Moreover, it can be seen that fine particles with a maximum particle size controlled to 0.3 μm or less can be obtained. Furthermore, these fine particles were made into a paint and applied onto a film to make a prototype magnetic tape, with a particle size of approximately 0.3 μm.
The characteristics were compared with a magnetic tape coated with γ-Fe ₂ O ₃ . Table 1 compares the reproduction output (recording and reproduction using a ring head) at a recording wave number of 1×10 ⁴ cm ^-1 . From the same table, the samples with n<6.2, which were heat-treated at 200° C./hour or less, exceeded the conventional γ-Fe ₂ O ₃ in terms of output characteristics. Especially the heating rate
It can be seen that the tape properties of the samples heat-treated at 100°C/hour or less are excellent. Example 3 With the composition and heat treatment conditions shown in Table 2,
Magnetic powder was produced in the same manner as in Example 1. As a result, as shown in the same table, the particle size was 0.3μm in all cases.
below, Hc is below 900Oe, and σg is 57~
The value was 59emu/g. Comparative Example 3 Magnetic powder was produced in the same manner as in Example 1 except that sample a of Example 1 was made into an amorphous material and the thickness of the amorphous material was 100 μm. The magnetic powder obtained as a result had a maximum particle size of 2 μm and an average particle size of 0.3 μm, which was not optimal for high-density recording.

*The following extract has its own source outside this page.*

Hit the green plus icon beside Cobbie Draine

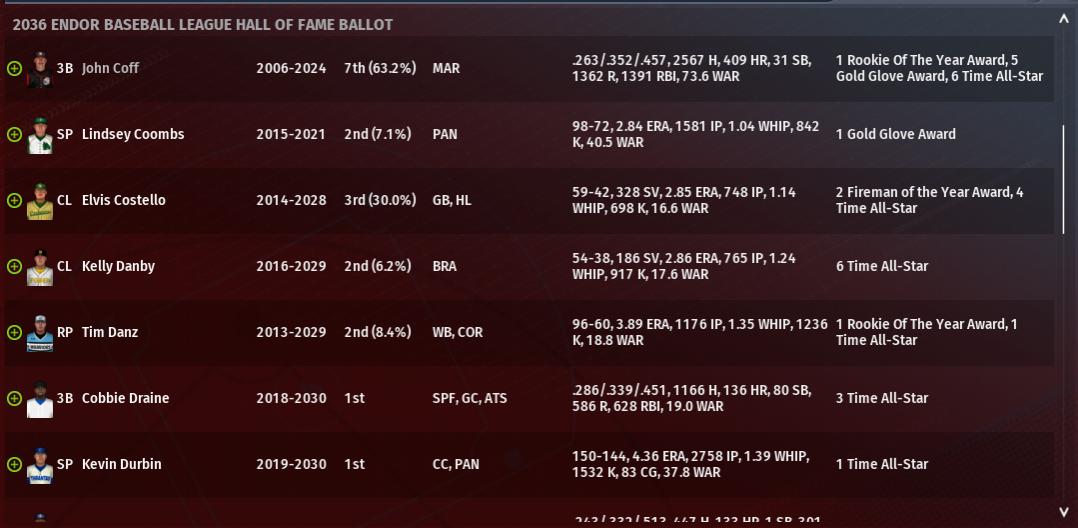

[Table] From the above results, substituted magnetoplumbite-type ferrite, whose particle size is controlled to 0.3 μm or less and has good magnetic properties, is more suitable for high-density recording than the current γ-Fe ₂ O ₃ particles. It is clear that the above-mentioned heat treatment conditions are necessary to produce fine particles by the glass crystallization method.

Claims (1)

[Claims] 1. A glass-forming substance and a compound with the general formula AO·nFe ₂ O ₃ (where A is at least one selected from Ba, Sr, and Pb, or a part of these is replaced with Ca) A raw material mixture containing the basic components of magnetoplumbite ferrite shown in In a method for producing magnetic powder, which comprises a step of precipitating substituted magnetoplumbite-type ferrite fine particles with controlled coercive force through heat treatment, and then extracting the fine particles from a glass matrix, The obtained amorphous material with a thickness of 80 μm or less is heated at a heating rate of 200° C./hour or less, and then heated and held at a temperature where the n value of the resulting fine particles is 6.2 or less, and the maximum particle size is 0.3 μm. A method for producing magnetic powder for high-density magnetic recording, characterized by producing the following fine particles. 2. The method for producing magnetic powder for high-density magnetic recording according to claim 1, wherein the magnetoplumbite-type ferrite is barium ferrite. 3. The method for producing magnetic powder for high-density magnetic recording according to claim 1 or 2, wherein the glass-forming substance is B ₂ O ₃ . 4 Claims 1 and 2, characterized in that the replacement component for coercive force control is Co-Ti.
A method for producing magnetic powder for high-density magnetic recording according to item 1 or 3. 5 The thickness of the amorphous material obtained by amorphization is
The method for producing magnetic powder for high-density magnetic recording according to claim 1, wherein the particle size is 60 μm or less. 6. The method for producing magnetic powder for high-density magnetic recording according to claim 1, wherein the heating temperature increase rate is 100° C./hour or less.